The epileptoid crisis (EC) is a process that Mother Nature has rehearsed for millions of years. It occurs on all three levels simultaneously. The purpose of this crisis, which occurs at the peak of the healing phase, is for the brain edema to be squeezed out and excreted and for the patient to return to normal. We usually call an epileptic seizure with muscle spasms only a particular form of epileptic crisis after a motor conflict resolution.
Epileptoid crises, i.e., epilepsy-like crises, are basically found for each so-called disease a little differently, in all diseases. In this case, tonic-clonic seizures do not occur, as in the case of motor conflicts.

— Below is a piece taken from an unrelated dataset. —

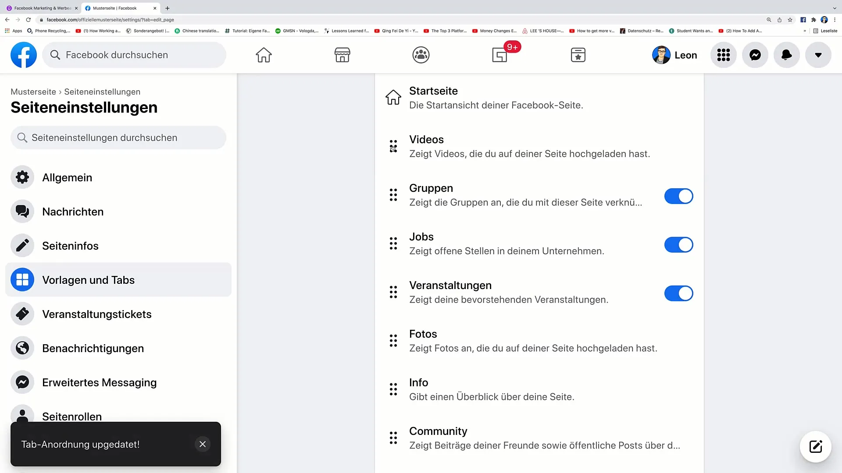Click the Facebook home icon

click(264, 55)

Still, each biological conflict type and disease type also has its particular type of epileptoid crisis. Suppose already the healing phase, in general, was not relatively harmless in some diseases. In that case, it can even end mortally here if one is not careful.

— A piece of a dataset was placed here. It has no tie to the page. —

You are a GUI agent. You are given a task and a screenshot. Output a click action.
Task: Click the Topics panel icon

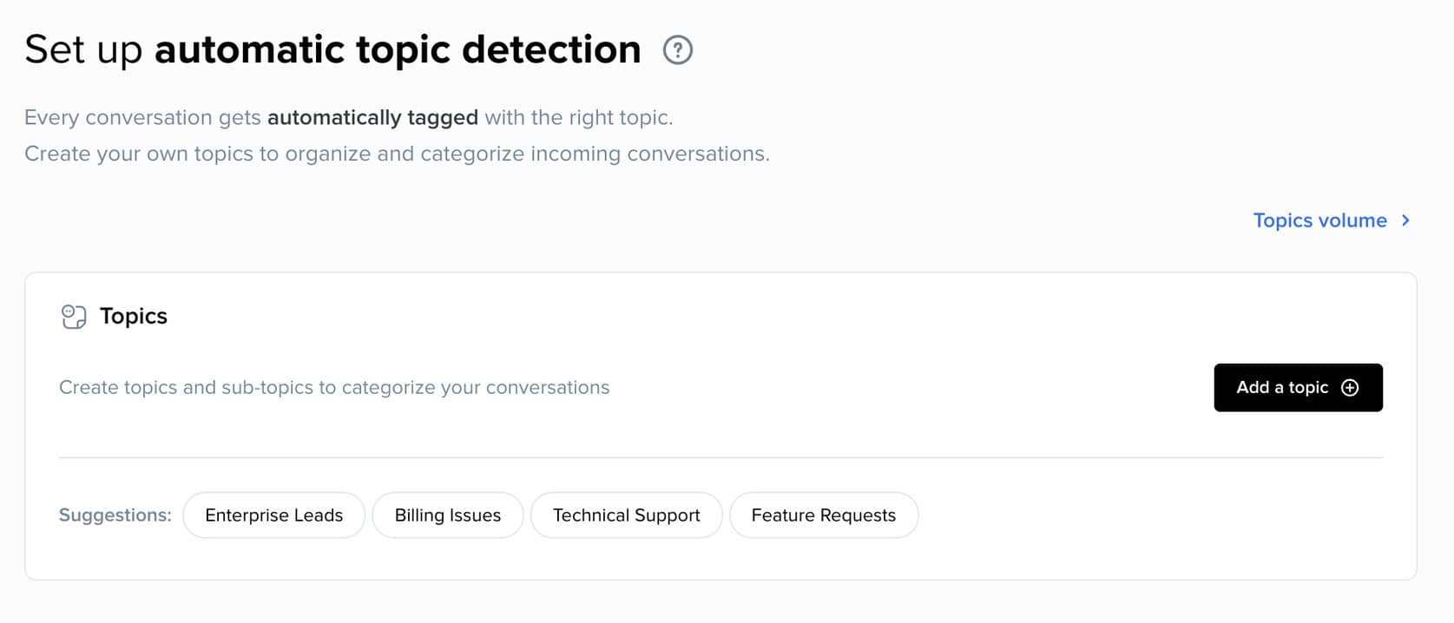click(74, 317)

With the epileptic crisis, Mother Nature has created a highly effective instrument with straightforward means. The epileptic crisis represents a powerful but short-term conflict activity, i.e., in this crisis, the patient experiences his entire conflict process again in fast motion. Hence, the intense angina pectoris pains during a heart attack. We had not known that this angina pectoris in the epileptic crisis had its biological sense, which is all-important for survival. Because the “proper course” of the epileptic crisis, here of the heart attack, decides on the “proper edema expulsion” and, thus, survival. In Germanische Heilkunde®, we, therefore, give cortisone only if necessary.
Thus, the epileptoid crisis often confronts us with even greater clinical tasks: e.g., lysis in pneumonia, myocardial infarction after a territorial conflict, right heart infarction with pulmonary embolism, or absence after separation conflict, also diabetes, or hypoglycemia. The EC is the moment of truth! The most dangerous point is right at the end of the crisis when it becomes clear whether the epileptoid crisis was sufficient to turn the wheel. But always, the patient shall know: The vast majority manage to survive.

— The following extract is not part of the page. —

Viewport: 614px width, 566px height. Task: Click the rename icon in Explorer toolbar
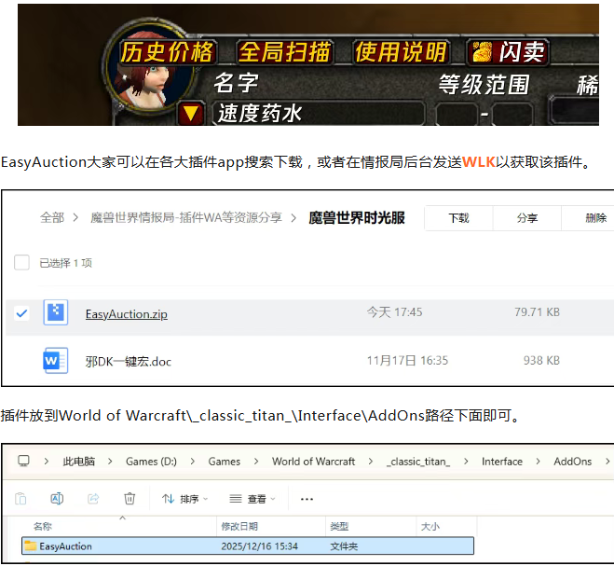[56, 498]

During the 2nd half of the healing phase – with the onset of the epileptoid crisis – harmless cerebral connective tissue, so-called glia, is stored within the brain to repair the Hamer Focus. This Hamer Focus, i.e., a more or less large white spot or area in the CT then represents the end of healing when there is no more intra- and perifocal edema.
If glia accumulations were found in the brain in the computer tomogram, which could also be easily stained with iodine contrast medium. The diagnosis was usually precise: “brain tumor”! However, brain tumors do not exist by definition because brain cells cannot divide after birth. Not even under conditions that have been misinterpreted as brain tumors so far – i.e., simply under no conditions at all. What can increase is harmless glia – the brain’s connective tissue – which has precisely the same function as our body’s connective tissue. These bright glia-dense Hamer Foci, which can be seen in the computer tomogram, repair the organism to the Hamer Foci, thus a reason for cheerfulness instead of fright or even brain surgery.